Lettre à
Sophie Taam sur son livre autour d'
Anaïs Nin
Moi qui n'étais pas fan d'
Anaïs Nin avec une lointaine lecture de journal, je me mets à lire chaque fois que je vais à la campagne, son histoire à elle, retranscrite dans ses journaux. Elle, Anaïs, si vivante, si vive, si sensible, si intelligente aussi. Cette finesse, cette fibre féminine qui se bat, se révolte et conserve toute sa saveur de fragilité et de force unique, est suggéré justement et si différemment par l'auteur de cette biographie entraînante. Je me suis laissée prendre et happé par le conte de cette vie si intéressante, si touchante, si innovante, d'une femme qui écrit, qui sent et vit tout à la fois.
L'écriture de
Sophie Taam est claire, synthétique, limpide, juste, à propos. Des perspectives nouvelles y voient le jour. C'est vivant. On est intrigué, saisi par cette femme fragile et forte qui en un perpétuel aller retour de l'écrit à la femme, se révèle sous l'oeil aiguisé de l'auteur. Ensuite le désir de lire
Anaïs Nin, de la retrouver et de suivre son journal, pas à pas, au fil du temps, va naître et se chevaucher avec l'approche biographique. Une biographie déjà si réussie qu'elle donne l'envie d'en connaître plus sur l'auteur en question. Mais elle ne s'arrête pas là.
Cette analyse apporte des angles de vue inédits, des positions contemporaines, je dirais des postures où l'auteure,
Sophie Taam questionne ses propres engagements d'aujourd'hui, ses doutes aussi, sur la création, la vie, l'écriture et le "port" d'un genre en société.
Une lecture double donc d'une écrivaine qui sait écrire, formuler, clarifier, dégager une autobiographie inédite, et celle d'une écrivaine qui s'interroge elle aussi, dans son voyage de vie et de création.

*DONNÉES BRUTES*
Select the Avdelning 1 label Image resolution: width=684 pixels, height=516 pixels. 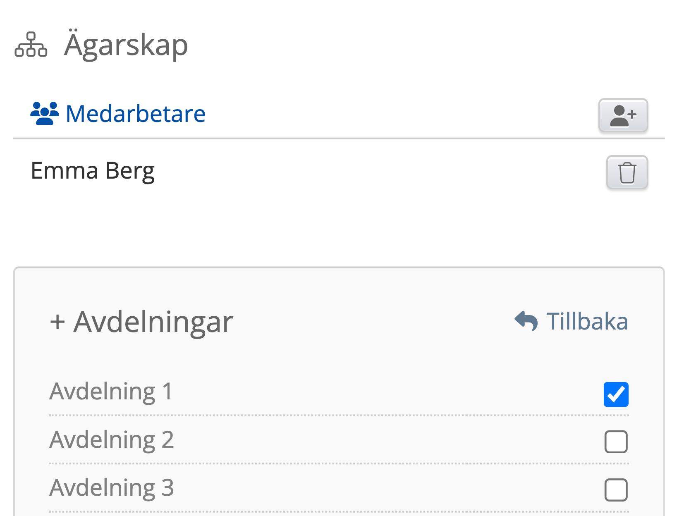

*CONSIGNE*
Réécris le passage de la lettre sur Anaïs Nin qui s'ouvre sur les mots contenant "L'écriture de" et se ferme sur "genre en société.", en changeant "limpide" en "lumineuse". Appuie-toi seulement sur la lettre sur Anaïs Nin, rien d'autre.

*RÉPONSE ATTENDUE*
L'écriture de
Sophie Taam est claire, synthétique, lumineuse, juste, à propos. Des perspectives nouvelles y voient le jour. C'est vivant. On est intrigué, saisi par cette femme fragile et forte qui en un perpétuel aller retour de l'écrit à la femme, se révèle sous l'oeil aiguisé de l'auteur. Ensuite le désir de lire
Anaïs Nin, de la retrouver et de suivre son journal, pas à pas, au fil du temps, va naître et se chevaucher avec l'approche biographique. Une biographie déjà si réussie qu'elle donne l'envie d'en connaître plus sur l'auteur en question. Mais elle ne s'arrête pas là.
Cette analyse apporte des angles de vue inédits, des positions contemporaines, je dirais des postures où l'auteure,
Sophie Taam questionne ses propres engagements d'aujourd'hui, ses doutes aussi, sur la création, la vie, l'écriture et le "port" d'un genre en société.